Sunday 15 November 2015
Last week I looked into a couple of Gecko leaks using rr. One fun aspect of using rr is discovering new debugging techniques. "What's the best way to use a record-and-replay debugger to track down memory leaks?" is a very interesting question. Maybe no-one has tried to do this before.
XPCOM_MEM_LEAK_LOG uses instrumentation to count object constructors and destructors and report any mismatches. That tells us immediately which classes of objects leaked. My next step was to identify the address of a leaked object, preferably one that is the root of an ownership tree of leaked objects. In my particular case I chose to investigate a leaked nsWindow, because only one was leaked and I guessed (correctly, as it turns out) that it was most likely to be the root of the leaked object tree.
Finding the address of the leaked nsWindow was easy: run the program with breakpoints on the nsWindow constructor and destructor, set to log the object address and continue. The constructor with no matching destructor has the address of the leaked object. At process exit I could inspect the window object and see that indeed it still existed with refcount 1.
My next move was to use a similar technique to log addref/release operations on that window. This is similar to what you'd get with Gecko's built-in trace-refcount instrumentation, but produced a lot of data that was hard to analyze. I realized the leaked reference to the window probably corresponds to a pointer to the window in memory when the process exits. So I added a real-tid command to rr to print the real thread-id of a replaying process, and wrote a small program to walk /proc/.../maps and /proc/.../mem to search all process memory for the pointer value.
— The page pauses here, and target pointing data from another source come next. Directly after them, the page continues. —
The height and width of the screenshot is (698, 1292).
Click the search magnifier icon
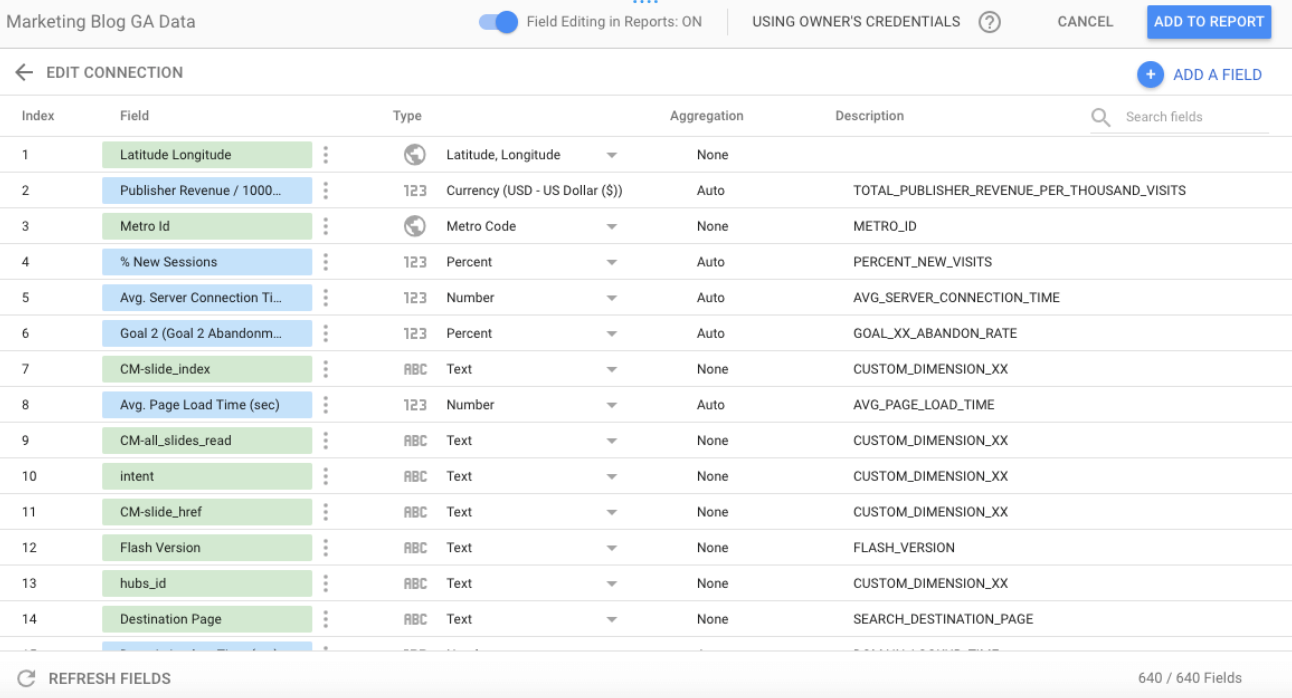[1100, 117]
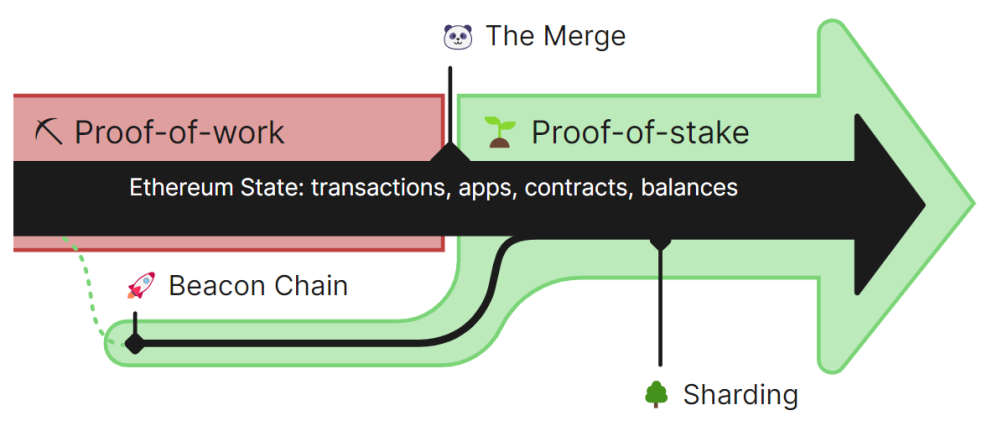Click the Ethereum State text in the black arrow

pos(434,188)
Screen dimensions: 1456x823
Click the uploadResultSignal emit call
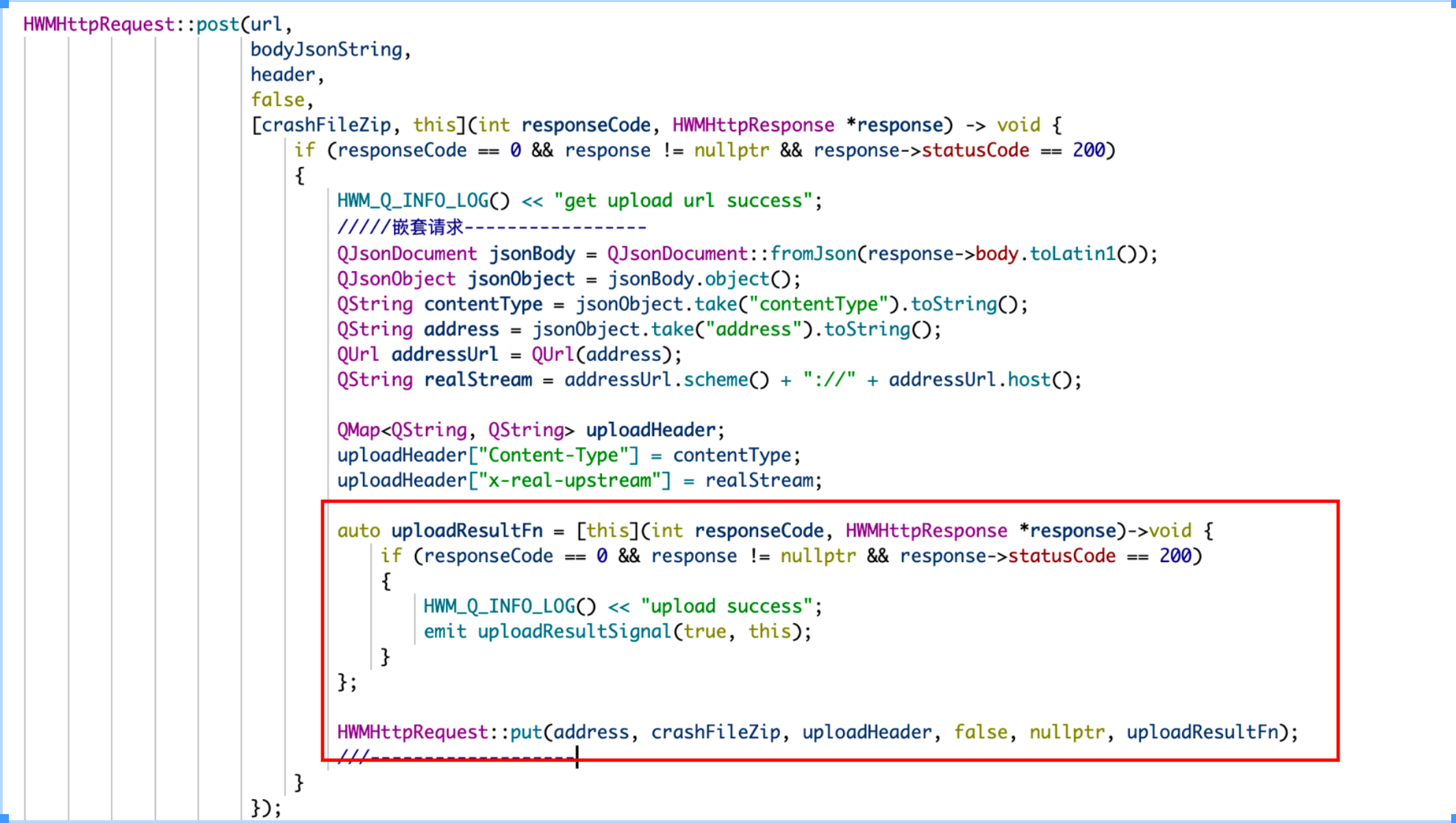point(574,631)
This worked very well and showed just two addresses where the pointer occurred.
The next problem was to figure out what those addresses belong to. I futzed around a bit before finding the correct approach: set hardware write watchpoints on those addresses and reverse-execute from the end of the process to find the writes that stored those addresses. This told me immediately where and why each reference was being stored, and if it was a strong reference. This made the bug obvious.
A lot of this could be more automated. It would be particularly interesting to grab the XPCOM_MEM_LEAK_LOG output and process it to automatically output the "leak roots" --- leaking references that are not contained in objects that themselves leaked. If there are no leak roots then instead there must be at least one cycle of strong references, which we can output.